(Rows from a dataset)

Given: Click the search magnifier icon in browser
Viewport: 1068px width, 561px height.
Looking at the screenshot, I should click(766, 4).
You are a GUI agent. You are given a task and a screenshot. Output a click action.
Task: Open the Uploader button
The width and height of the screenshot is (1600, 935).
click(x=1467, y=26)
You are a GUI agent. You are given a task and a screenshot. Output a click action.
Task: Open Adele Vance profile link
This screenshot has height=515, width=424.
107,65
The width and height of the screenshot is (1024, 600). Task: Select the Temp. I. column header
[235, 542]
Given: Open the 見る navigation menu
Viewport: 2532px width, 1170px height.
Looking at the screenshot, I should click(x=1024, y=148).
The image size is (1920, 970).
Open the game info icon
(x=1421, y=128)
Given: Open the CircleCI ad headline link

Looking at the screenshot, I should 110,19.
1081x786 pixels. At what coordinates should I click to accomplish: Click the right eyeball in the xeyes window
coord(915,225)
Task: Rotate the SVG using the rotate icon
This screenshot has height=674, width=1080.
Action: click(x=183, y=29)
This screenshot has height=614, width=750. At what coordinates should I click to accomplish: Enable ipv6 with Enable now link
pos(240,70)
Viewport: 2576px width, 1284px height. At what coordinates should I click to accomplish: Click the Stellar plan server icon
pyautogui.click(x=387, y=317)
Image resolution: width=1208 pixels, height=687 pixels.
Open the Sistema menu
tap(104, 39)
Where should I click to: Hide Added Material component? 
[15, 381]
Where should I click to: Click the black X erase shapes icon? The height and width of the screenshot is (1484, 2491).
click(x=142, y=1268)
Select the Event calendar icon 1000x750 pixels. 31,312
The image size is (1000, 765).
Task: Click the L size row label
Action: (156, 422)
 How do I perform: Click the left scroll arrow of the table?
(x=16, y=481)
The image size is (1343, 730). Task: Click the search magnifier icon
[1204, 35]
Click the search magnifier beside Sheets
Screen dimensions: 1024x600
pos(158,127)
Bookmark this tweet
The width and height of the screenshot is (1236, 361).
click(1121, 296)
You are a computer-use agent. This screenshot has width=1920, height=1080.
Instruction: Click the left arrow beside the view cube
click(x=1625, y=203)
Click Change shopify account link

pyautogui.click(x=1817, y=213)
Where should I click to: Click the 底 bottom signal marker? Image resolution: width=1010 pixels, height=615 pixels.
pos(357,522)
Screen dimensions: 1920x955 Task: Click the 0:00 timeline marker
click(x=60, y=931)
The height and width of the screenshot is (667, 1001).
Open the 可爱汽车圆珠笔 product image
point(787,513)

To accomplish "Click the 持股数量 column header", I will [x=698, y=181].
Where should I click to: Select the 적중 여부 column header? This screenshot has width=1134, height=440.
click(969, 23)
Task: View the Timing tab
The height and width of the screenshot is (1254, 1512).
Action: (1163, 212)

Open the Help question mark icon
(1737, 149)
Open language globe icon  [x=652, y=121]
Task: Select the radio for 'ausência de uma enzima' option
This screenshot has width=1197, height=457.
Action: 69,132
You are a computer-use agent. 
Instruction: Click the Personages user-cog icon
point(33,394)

Aim of the task — Convert the rows above into a JSON array of strings, one string per line, and leave out the blank lines.

Answer to the exercise —
[
  "Given: Click the search magnifier icon in browser",
  "Viewport: 1068px width, 561px height.",
  "Looking at the screenshot, I should click(766, 4).",
  "You are a GUI agent. You are given a task and a screenshot. Output a click action.",
  "Task: Open the Uploader button",
  "The width and height of the screenshot is (1600, 935).",
  "click(x=1467, y=26)",
  "You are a GUI agent. You are given a task and a screenshot. Output a click action.",
  "Task: Open Adele Vance profile link",
  "This screenshot has height=515, width=424.",
  "107,65",
  "The width and height of the screenshot is (1024, 600). Task: Select the Temp. I. column header",
  "[235, 542]",
  "Given: Open the 見る navigation menu",
  "Viewport: 2532px width, 1170px height.",
  "Looking at the screenshot, I should click(x=1024, y=148).",
  "The image size is (1920, 970).",
  "Open the game info icon",
  "(x=1421, y=128)",
  "Given: Open the CircleCI ad headline link",
  "Looking at the screenshot, I should 110,19.",
  "1081x786 pixels. At what coordinates should I click to accomplish: Click the right eyeball in the xeyes window",
  "coord(915,225)",
  "Task: Rotate the SVG using the rotate icon",
  "This screenshot has height=674, width=1080.",
  "Action: click(x=183, y=29)",
  "This screenshot has height=614, width=750. At what coordinates should I click to accomplish: Enable ipv6 with Enable now link",
  "pos(240,70)",
  "Viewport: 2576px width, 1284px height. At what coordinates should I click to accomplish: Click the Stellar plan server icon",
  "pyautogui.click(x=387, y=317)",
  "Image resolution: width=1208 pixels, height=687 pixels.",
  "Open the Sistema menu",
  "tap(104, 39)",
  "Where should I click to: Hide Added Material component? ",
  "[15, 381]",
  "Where should I click to: Click the black X erase shapes icon? The height and width of the screenshot is (1484, 2491).",
  "click(x=142, y=1268)",
  "Select the Event calendar icon 1000x750 pixels. 31,312",
  "The image size is (1000, 765).",
  "Task: Click the L size row label",
  "Action: (156, 422)",
  " How do I perform: Click the left scroll arrow of the table?",
  "(x=16, y=481)",
  "The image size is (1343, 730). Task: Click the search magnifier icon",
  "[1204, 35]",
  "Click the search magnifier beside Sheets",
  "Screen dimensions: 1024x600",
  "pos(158,127)",
  "Bookmark this tweet",
  "The width and height of the screenshot is (1236, 361).",
  "click(1121, 296)",
  "You are a computer-use agent. This screenshot has width=1920, height=1080.",
  "Instruction: Click the left arrow beside the view cube",
  "click(x=1625, y=203)",
  "Click Change shopify account link",
  "pyautogui.click(x=1817, y=213)",
  "Where should I click to: Click the 底 bottom signal marker? Image resolution: width=1010 pixels, height=615 pixels.",
  "pos(357,522)",
  "Screen dimensions: 1920x955 Task: Click the 0:00 timeline marker",
  "click(x=60, y=931)",
  "The height and width of the screenshot is (667, 1001).",
  "Open the 可爱汽车圆珠笔 product image",
  "point(787,513)",
  "To accomplish \"Click the 持股数量 column header\", I will [x=698, y=181].",
  "Where should I click to: Select the 적중 여부 column header? This screenshot has width=1134, height=440.",
  "click(969, 23)",
  "Task: View the Timing tab",
  "The height and width of the screenshot is (1254, 1512).",
  "Action: (1163, 212)",
  "Open the Help question mark icon",
  "(1737, 149)",
  "Open language globe icon  [x=652, y=121]",
  "Task: Select the radio for 'ausência de uma enzima' option",
  "This screenshot has width=1197, height=457.",
  "Action: 69,132",
  "You are a computer-use agent. ",
  "Instruction: Click the Personages user-cog icon",
  "point(33,394)"
]